Untersuchter Text:
************
Ob nun der statische oder dynamische Zugang (Echtzeit-3D-Führung) besser abschneidet, werden erst künftige Studien zeigen. Bisher konnten in wenigen Untersuchungen für beide Varianten ähnliche Erfolge/Misserfolge berichtet werden. Hierbei können Fehler vor allem bei der Kalibrierung sowie bei der Umwandlung von Daten aus dem klinischen Bereich in die digitale Plattform (vom Patienten zur Software) und umgekehrt, die Rückübertragung von der digitalen Planung auf die physische Umgebung des Mundes des Patienten (Software zum Patienten) auftreten.
Wenn Bohrschablonen verwendet werden, können diese auch zu Abweichungen von der digitalen Planung während der Implantation führen. Dies kann z.B. durch Bewegungen der Bohrschablone während des Eingriffs geschehen oder durch eine dicke Schleimhautsituation, die sich auch allein durch die Gabe der Lokalanästhesie verändern kann.
************
Aufgabe A: Wodurch kann sich laut dem Text über die Implantatführung eine dicke Schleimhautsituation schon allein verändern?
Aufgabe B: Setzen Sie den Text über die statische und dynamische Implantatführung nach seinem letzten Satz fort.

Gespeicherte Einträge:
************
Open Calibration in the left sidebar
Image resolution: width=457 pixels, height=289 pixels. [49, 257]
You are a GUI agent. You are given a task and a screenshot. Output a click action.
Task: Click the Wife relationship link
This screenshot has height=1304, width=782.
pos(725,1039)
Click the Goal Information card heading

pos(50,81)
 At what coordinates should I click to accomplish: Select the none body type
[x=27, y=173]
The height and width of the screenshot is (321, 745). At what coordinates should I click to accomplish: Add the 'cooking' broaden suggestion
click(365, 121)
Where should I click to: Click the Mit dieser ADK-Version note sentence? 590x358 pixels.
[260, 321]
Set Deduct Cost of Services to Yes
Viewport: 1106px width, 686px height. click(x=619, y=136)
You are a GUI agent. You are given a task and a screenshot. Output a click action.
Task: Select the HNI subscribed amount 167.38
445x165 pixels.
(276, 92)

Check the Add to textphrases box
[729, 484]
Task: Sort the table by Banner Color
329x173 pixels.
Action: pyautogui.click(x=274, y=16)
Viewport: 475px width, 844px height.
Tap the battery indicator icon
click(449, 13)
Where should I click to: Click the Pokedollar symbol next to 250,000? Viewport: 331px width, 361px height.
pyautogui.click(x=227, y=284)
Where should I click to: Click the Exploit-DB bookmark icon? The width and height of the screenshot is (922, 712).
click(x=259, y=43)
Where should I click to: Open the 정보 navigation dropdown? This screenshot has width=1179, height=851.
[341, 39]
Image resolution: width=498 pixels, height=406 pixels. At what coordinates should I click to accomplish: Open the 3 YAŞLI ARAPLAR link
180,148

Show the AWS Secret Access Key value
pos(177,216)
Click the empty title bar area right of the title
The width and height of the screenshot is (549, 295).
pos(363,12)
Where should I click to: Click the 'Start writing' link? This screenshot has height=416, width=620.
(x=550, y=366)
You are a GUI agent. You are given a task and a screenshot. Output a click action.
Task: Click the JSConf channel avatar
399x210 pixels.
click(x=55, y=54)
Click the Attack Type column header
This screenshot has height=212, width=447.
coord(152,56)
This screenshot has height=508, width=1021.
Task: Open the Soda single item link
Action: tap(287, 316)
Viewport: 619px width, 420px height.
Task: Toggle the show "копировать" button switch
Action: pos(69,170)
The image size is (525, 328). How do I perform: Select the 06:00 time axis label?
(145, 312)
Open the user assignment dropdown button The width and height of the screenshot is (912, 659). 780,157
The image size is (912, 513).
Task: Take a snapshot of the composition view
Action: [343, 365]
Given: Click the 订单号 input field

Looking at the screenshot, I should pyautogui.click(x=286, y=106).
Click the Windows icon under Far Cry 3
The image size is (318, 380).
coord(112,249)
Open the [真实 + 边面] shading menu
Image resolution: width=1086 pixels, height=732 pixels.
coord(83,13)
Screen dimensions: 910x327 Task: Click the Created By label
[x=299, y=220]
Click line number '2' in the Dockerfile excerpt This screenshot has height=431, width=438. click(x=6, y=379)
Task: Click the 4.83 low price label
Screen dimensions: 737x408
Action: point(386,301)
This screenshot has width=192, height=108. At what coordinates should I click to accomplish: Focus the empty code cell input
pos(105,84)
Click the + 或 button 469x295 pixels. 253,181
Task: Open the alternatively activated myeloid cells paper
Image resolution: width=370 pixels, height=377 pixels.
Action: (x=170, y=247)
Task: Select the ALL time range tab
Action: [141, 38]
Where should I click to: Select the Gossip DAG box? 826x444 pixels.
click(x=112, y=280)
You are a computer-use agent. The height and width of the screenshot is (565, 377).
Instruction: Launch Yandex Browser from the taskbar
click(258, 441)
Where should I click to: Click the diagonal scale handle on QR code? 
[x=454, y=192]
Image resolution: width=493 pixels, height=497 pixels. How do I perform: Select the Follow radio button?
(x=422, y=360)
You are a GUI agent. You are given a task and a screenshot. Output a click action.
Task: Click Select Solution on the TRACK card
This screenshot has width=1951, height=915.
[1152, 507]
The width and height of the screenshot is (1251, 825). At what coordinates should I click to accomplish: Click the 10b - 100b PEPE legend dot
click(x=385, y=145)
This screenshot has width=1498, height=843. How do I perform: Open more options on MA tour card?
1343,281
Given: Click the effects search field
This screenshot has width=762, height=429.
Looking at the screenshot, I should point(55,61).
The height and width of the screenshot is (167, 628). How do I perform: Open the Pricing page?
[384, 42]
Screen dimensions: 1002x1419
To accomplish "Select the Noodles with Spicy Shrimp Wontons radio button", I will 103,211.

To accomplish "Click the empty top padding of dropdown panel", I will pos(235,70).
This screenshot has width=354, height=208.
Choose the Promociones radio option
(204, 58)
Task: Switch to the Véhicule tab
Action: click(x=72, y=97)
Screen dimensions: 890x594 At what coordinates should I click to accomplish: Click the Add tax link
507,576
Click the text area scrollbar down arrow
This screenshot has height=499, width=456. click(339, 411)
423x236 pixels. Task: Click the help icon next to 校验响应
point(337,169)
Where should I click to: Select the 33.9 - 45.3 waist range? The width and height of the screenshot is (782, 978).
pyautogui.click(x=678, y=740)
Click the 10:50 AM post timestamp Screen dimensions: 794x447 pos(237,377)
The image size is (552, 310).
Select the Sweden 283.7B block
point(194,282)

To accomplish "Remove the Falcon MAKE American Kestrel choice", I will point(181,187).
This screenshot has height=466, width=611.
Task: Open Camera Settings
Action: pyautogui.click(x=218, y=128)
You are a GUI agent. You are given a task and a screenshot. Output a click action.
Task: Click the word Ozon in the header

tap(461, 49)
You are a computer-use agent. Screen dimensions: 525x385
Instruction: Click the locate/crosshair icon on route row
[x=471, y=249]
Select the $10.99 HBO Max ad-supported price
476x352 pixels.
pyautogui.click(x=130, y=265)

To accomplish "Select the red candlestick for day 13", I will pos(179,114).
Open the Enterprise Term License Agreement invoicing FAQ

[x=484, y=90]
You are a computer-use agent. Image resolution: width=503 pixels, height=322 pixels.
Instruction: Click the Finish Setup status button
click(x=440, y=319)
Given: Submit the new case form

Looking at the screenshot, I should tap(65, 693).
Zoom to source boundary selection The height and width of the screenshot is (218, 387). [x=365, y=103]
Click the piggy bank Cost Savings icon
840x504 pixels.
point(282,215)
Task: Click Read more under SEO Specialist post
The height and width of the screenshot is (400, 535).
************
Ergebnis A: Durch die Gabe der Lokalanästhesie.

Ergebnis B:
Nach derzeitiger Evidenz lässt sich über den digitalen Workflow folgendes zusammenfassen:
• bei Einzelimplantaten haben monolithische Versorgungen hohe Erfolgs- und Überlebensraten
• es gibt derzeit noch Abweichungen und Fehler bei der Verwendung computergesteuerter Implantatsysteme
• die klinischen Anforderungen an den Chirurgen sind bei der geführten Implantation nicht geringer einzustufen
• die Genauigkeit beim Zusammenführen von Datensätzen ist kritisch.
Wenn mögliche Prozessfehler berücksichtigt werden, kann durch den digitalen Workflow ein präzises, stabiles und dauerhaftes Ergebnis erzielt werden.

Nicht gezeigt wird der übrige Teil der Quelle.